There are quite a few posts on SO about the "checked vs unchecked exception" topic. This answer is probably the most well-rounded and informative. Yet I'm still conflicted to follow the logic presented there, and there's a reason for that.
I'm building a wrapper API around a set of services similar to each other. There are, however, minor differences between them (or a possibility of such in the future), so that certain functions (of secondary and shortcut nature) may be supported by some services and not supported by others. So it seems only logical to go with the following approach:
public interface GenericWrapperInterface {
void possiblyUnsupportedOperation () throws java.lang.UnsupportedOperationException;
}
Why UnsupportedOperationException
? Because it is designed exactly for this kind of situations.

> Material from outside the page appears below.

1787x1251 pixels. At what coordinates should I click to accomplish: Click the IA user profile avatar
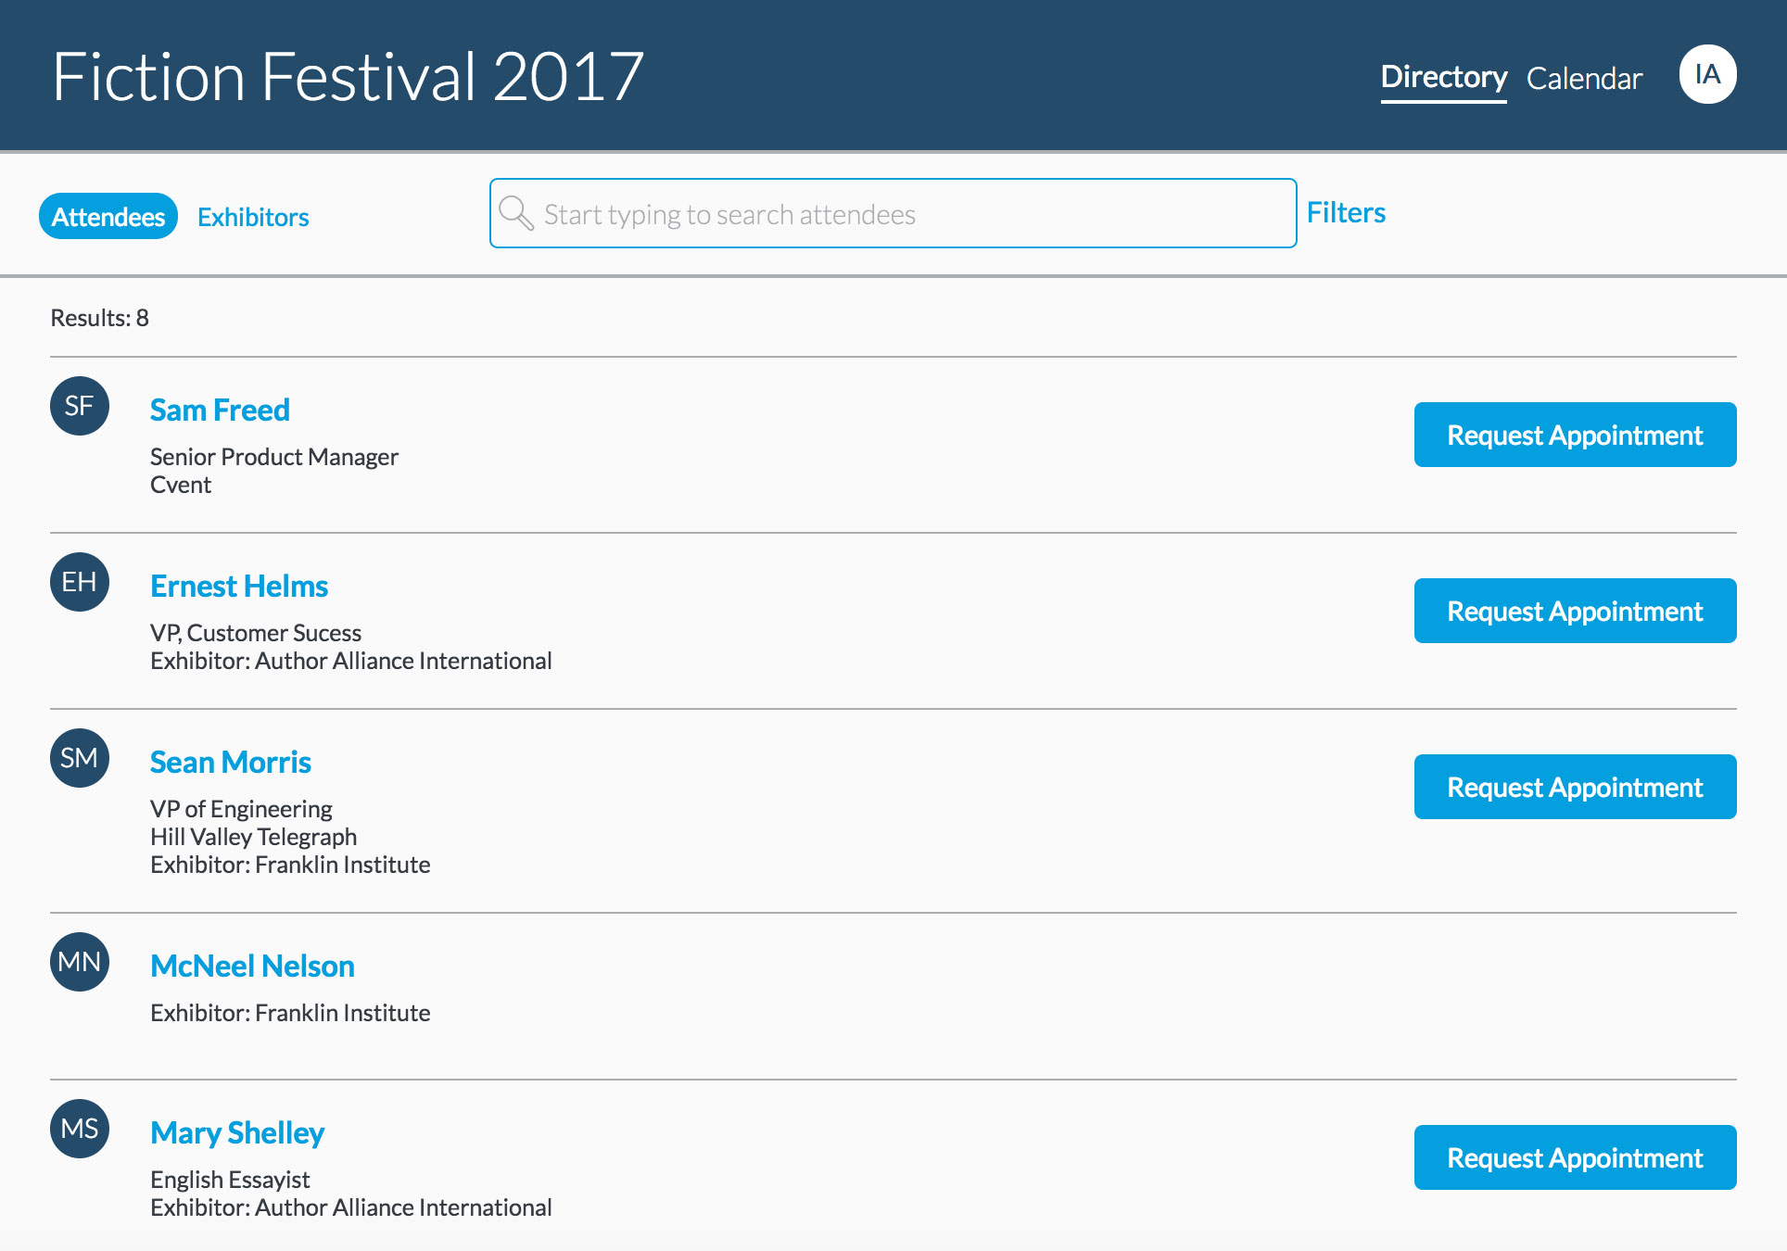pos(1707,74)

However, all the relevant SO posts, in addition to Oracle's own manual, postulate that if an exception is used to signal an issue that the client could recover from, or an issue predictable but unavoidable, then that exception should be a checked one. My case conforms to these requirements, because for some operations the possibility of their unavailability may be known in advance and those operations are not critical and may be avoided if needed.
So I'm lost in this conundrum. Should I go with a perfectly fitting standard exception and violate the common logic of exception usage, or should I build my own checked alternative and thus duplicate code and create additional confusion among the API users?
The rule of thumb is that unchecked exceptions represent programmer errors and checked exceptions represent situations. So as the API author you have to decide whether the exceptional condition should have been prevented by the programmer beforehand, or whether the programmer should be required to deal with the condition after it occurs.
The "UnsupportedOperationException" denotes a failure of Java OO model, in particular, a violation of Liskov's Principle.
Usually, that means your code has other, non-OO means to decide if the method in question should be called:
Therefore, calling an unimplemented method is a logic error, on par with assertion failure, stack overflow or running out of memory. As such, it should not be a checked exception.